2016-07-21 11:40:00

Dacca. Una nuova chiesa cattolica per combattere l’odio


In Bangladesh il dolore si trasforma in speranza. La famiglia di Simona Monti, morta nell'attentato di Dacca del primo luglio scorso insieme ad alttre 19 persone, aiuterà a costruire una chiesa nel Paese per sostenere la piccola comunità cristiana. Il nuovo tempio sorgerà nel villaggio di Haritana, dove ci sono un centinaio di cattolici. Si tratta di un progetto promosso da Aiuto alal Chiesa che Soffre. Gioia Tagliente ha intervistato don Luca Monti, fratello di Simona:

R. – E’ stata una scelta familiare che abbiamo fatto per concretizzare questa esperienza di sofferenza che abbiamo vissuto, in uno stile di preghiera e di speranza cristiana. Vogliamo, come famiglia, che in memoria di Simona la comunità cristiana in Bangladesh, per quanto una piccola minoranza, non si senta smarrita e possa ricevere così un incentivo attraverso il nostro aiuto, perché possa crescere come comunità e soprattutto crescere anche nel dialogo e nell’incontro con le altre religioni.

D. – Qual è il messaggio che si vuole lanciare con questo progetto?

R. – C’è una frase del Vangelo che noi stiamo vivendo e che certamente ci accompagna anche in questi momenti di naturale smarrimento e di sofferenza, ed è questa Parola del Signore: “Non abbiate paura: io ho vinto il mondo”. L’augurio è quello che facciamo ai cristiani in Bangladesh: quello di potere accrescere la fiducia sulla Parola del Vangelo, e celebrando l’Eucaristia veramente possano sentire forte la presenza del Signore che già è il vittorioso Re della Pace.

D. – In Bangladesh come i cristiani vivono la propria fede, dopo l’attentato?

R. – Suppongo che stiano attraversando un momento di smarrimento e di paura.
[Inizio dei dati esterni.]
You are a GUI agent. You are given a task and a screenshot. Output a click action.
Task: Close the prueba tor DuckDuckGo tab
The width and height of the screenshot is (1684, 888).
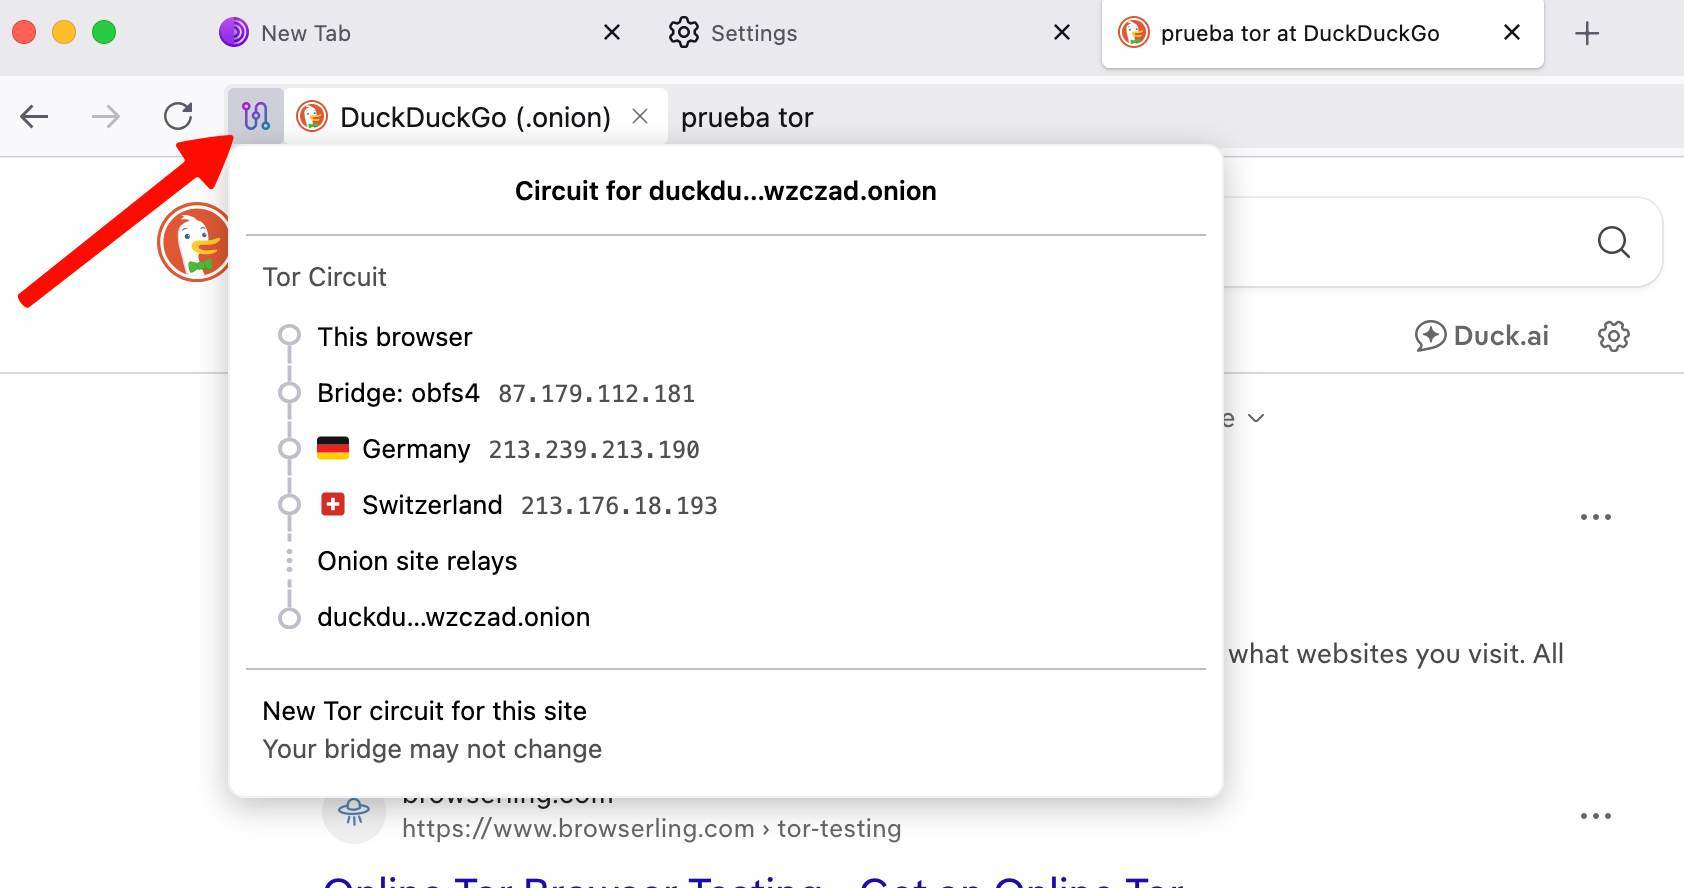[x=1512, y=33]
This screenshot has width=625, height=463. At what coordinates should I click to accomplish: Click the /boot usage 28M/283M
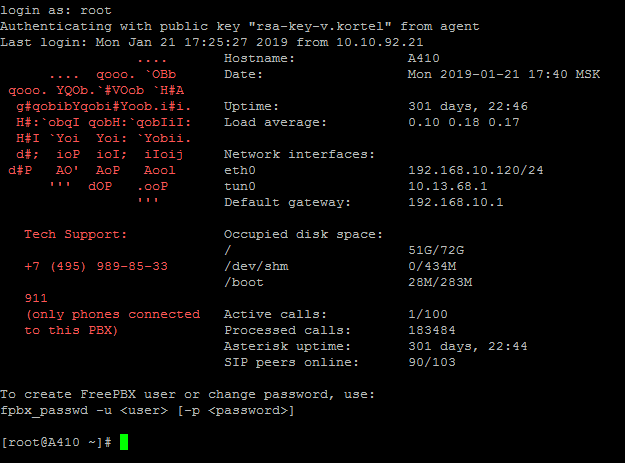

Questo è normale, perché ho visto che anche noi uomini occidentali siamo piuttosto smarriti. Tuttavia, in questi giorni ho avuto modo di incoraggiare tantissime persone trasformando l’ovvio dolore in una testimonianza cristiana. A chi mi chiedeva se è necessario conoscere il Corano per non morire, mi è sembrato opportuno rispondere: “E’ meglio conoscere il Vangelo per essere testimoni di un messaggio di amore, di riconciliazione e di speranza".

D. – Perché costruire una chiesa proprio nel villaggio di Aritana?

R. – Era uno dei progetti proposto dall’Associazione “Aiuto alla Chiesa che soffre”. Mi è sembrato opportuno scegliere questo progetto, forse per il nome di San Michele a cui sarà dedicata questa chiesa: è colui che davanti a Dio tiene in mano la spada della giustizia misericordiosa del Signore; è il protettore della Chiesa, è colui che negli ultimi tempi vincerà sul male, soprattutto sul male con la “m” maiuscola. Ed è anche un testimone di speranza, l’arcangelo Michele. Credo che questa sia una bella testimonianza. E poi, c’è forse un fatto anche più affettivo e familiare, considerando che il bambino di mia sorella si sarebbe chiamato Michelangelo, proprio in memoria del Santo arcangelo Michele.

D. – Diverse le donazioni arrivate: quanto ancora vi occorre per partire con la costruzione?

R. – Io questo non lo so. Noi abbiamo devoluto una somma di 5 mila euro, e altre piccole somme invece le abbiamo destinate ad altre associazioni caritative: penso a Medici Senza Frontiere, anche questo avrebbe reso molto contenta mia sorella.

D. – Cosa vuole dire in onore delle vittime?

R. – Credo che noi siamo allo stesso tempo vittime di un sistema che, purtroppo, ci lega all’emotività, e passata l’onda emotiva siamo veramente condannati e dimenticare sempre tutto. Il sangue di queste vittime non è semplicemente il sangue di una disgrazia, di una tragedia; io ho interpretato questo avvenimento tremendo come un versamento di sangue di testimonianza e quindi parlo di martirio. Perché non si dimentichi questo martirio, occorre che ci impegniamo tutti, proprio in memoria di queste vittime, per un mondo migliore. E vorrei che ogni cristiano possa imprimere nella propria coscienza le parole del Signore: “Venga il Tuo Regno, che è un Regno di giustizia e di pace”. Possiamo essere costruttori tutti di un mondo più giusto e fraterno.